→ SELECTION:
■ ■ ■ ■

As usual, we're being conservative in building up our cash cushion in advance of potential volatility, in this case not so much related with the -- with crude oil prices, which we've seen for a couple of years already, that volatility, but connected with the results of the elections in Argentina.
So we have all the cash we need for the next 12, 18 months.
And as I said, we feel very comfortable in the situation where we stand.
And we will continue to plan always under the assumption, under the, I'd say, the mandate that we have from our board to keep financial discipline and not to increase leverage.
Operator
Our next question comes from Anish Kapadia from Tudor, Pickering, Holt.
Anish Kapadia - MD, Integrateds and Upstream Research
I just wanted to go back to some of the wells you've been drilling in the Vaca Muerta this year.
In terms of the standard design that you've been staking towards the 1,500 meter and 18-stage laterals, can you give an update on what the -- how the production rates are compared, this year versus last year?
Have you seen any kind of uptick in the IP rates or the EURs that you're seeing?
And in terms of the new well design, the 3,500-meter wells, what would your expected well cost be for all those wells?
The second one was just in terms of the other well that you've been drilling outside of the Loma Campana area.
Can you just give some idea of how those wells have been performing in some kind of comparison versus 11-component wells for the initial pilots that you're seeing?
And then just a final one on your EBITDA guidance.
I think previously, you've talked about $4.2 billion for 2017.
Does that still stand?
And assuming a flat oil realization in 2018, what kind of EBITDA growth do you think we can see?
Daniel Cristian Gonzalez Casartelli - CFO
Okay.
Thank you very much for that.
In terms of the horizontal wells with 1,500 meter laterals - that has been our well type curve, although as we've said, we are moving towards longer laterals, especially if the results of the first wells that we are drilling and completing are successful.
What I can tell you is that the wells drilled in 2017 are looking better than the wells drilled in 2016 and earlier, okay?
So that is good news.
I will not provide IP figures yet because the '17 wells are being in production for -- depending when we have the -- pull them in production, but from 30 days to 180 days, it's probably not enough for us to provide IPs.
But what we can provide is EURs, and we are targeting 570,000 barrels of liquids plus gas, so we are talking about in the mid-600,000 BOEs of cumulative production for wells with 1,500 meter of laterals and 18-frac stages.
So that looks good.
Now going to the next question, I think I, unfortunately, will be less precised.
But for the longer laterals, the reason why we are doing this is because we are targeting the 1 million BOE mark for some of the -- of these wells, right?
So still, I'm not in a position to disclose a well type curve, okay, because in a way, we are designing it.
And we have very little experience yet or very little hard data to base as on.
But if we can get close to those marks, the economics of those wells are just going to be much more compelling than the previous wells.
So more to come in next couple of quarters regarding that.
Now your third question regarding our wells outside of Loma Campana, in crude oil, the area where we've done the most is La Amarga Chica, which is the JV with Petronas.

■ ■ ■ ■

→ CHALLENGE A:
In the call transcript, which area outside Loma Campana has seen the most crude oil work?
The records are separate material from the call transcript.

[Data records]

■ ■ ■ ■

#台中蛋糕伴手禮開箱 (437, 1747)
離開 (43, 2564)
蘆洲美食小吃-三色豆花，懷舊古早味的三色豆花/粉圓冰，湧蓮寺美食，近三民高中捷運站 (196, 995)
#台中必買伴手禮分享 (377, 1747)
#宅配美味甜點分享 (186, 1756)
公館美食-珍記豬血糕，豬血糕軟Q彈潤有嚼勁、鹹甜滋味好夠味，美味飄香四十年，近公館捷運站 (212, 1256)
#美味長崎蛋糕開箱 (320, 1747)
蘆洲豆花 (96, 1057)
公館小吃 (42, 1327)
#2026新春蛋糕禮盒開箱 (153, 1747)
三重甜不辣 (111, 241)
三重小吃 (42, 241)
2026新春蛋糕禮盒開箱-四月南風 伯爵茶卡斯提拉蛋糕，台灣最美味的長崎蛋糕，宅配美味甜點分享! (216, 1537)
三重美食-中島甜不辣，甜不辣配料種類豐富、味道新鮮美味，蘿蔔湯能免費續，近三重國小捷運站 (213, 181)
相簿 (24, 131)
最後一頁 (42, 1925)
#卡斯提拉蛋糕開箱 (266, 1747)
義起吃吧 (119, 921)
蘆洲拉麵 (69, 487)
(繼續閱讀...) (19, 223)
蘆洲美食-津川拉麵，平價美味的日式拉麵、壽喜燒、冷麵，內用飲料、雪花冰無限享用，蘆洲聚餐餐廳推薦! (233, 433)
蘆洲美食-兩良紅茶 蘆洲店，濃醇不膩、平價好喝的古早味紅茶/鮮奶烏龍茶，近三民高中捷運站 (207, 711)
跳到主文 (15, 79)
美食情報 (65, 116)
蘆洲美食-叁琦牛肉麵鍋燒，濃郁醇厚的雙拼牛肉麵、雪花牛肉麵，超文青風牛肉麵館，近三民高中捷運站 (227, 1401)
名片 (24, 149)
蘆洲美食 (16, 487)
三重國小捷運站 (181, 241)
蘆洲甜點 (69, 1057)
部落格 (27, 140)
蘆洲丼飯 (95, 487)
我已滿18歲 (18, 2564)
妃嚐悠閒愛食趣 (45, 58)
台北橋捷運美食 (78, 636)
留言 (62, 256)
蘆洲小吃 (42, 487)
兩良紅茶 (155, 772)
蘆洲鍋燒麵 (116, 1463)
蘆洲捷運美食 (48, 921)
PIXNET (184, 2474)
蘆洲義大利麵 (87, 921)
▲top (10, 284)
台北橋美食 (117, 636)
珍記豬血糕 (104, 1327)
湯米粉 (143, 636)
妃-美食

■ ■ ■ ■

→ CHALLENGE B:
Output the part of the records that opens with the line containing "跳到主文 (15, 79)" and runs through the end of the records as a JSON list of strings, one string per line, leaving out blank lines.

→ WRITTEN ANSWER A:
La Amarga Chica, the joint venture with Petronas.

→ WRITTEN ANSWER B:
[
  "跳到主文 (15, 79)",
  "美食情報 (65, 116)",
  "蘆洲美食-叁琦牛肉麵鍋燒，濃郁醇厚的雙拼牛肉麵、雪花牛肉麵，超文青風牛肉麵館，近三民高中捷運站 (227, 1401)",
  "名片 (24, 149)",
  "蘆洲美食 (16, 487)",
  "三重國小捷運站 (181, 241)",
  "蘆洲甜點 (69, 1057)",
  "部落格 (27, 140)",
  "蘆洲丼飯 (95, 487)",
  "我已滿18歲 (18, 2564)",
  "妃嚐悠閒愛食趣 (45, 58)",
  "台北橋捷運美食 (78, 636)",
  "留言 (62, 256)",
  "蘆洲小吃 (42, 487)",
  "兩良紅茶 (155, 772)",
  "蘆洲鍋燒麵 (116, 1463)",
  "蘆洲捷運美食 (48, 921)",
  "PIXNET (184, 2474)",
  "蘆洲義大利麵 (87, 921)",
  "▲top (10, 284)",
  "台北橋美食 (117, 636)",
  "珍記豬血糕 (104, 1327)",
  "湯米粉 (143, 636)",
  "妃-美食"
]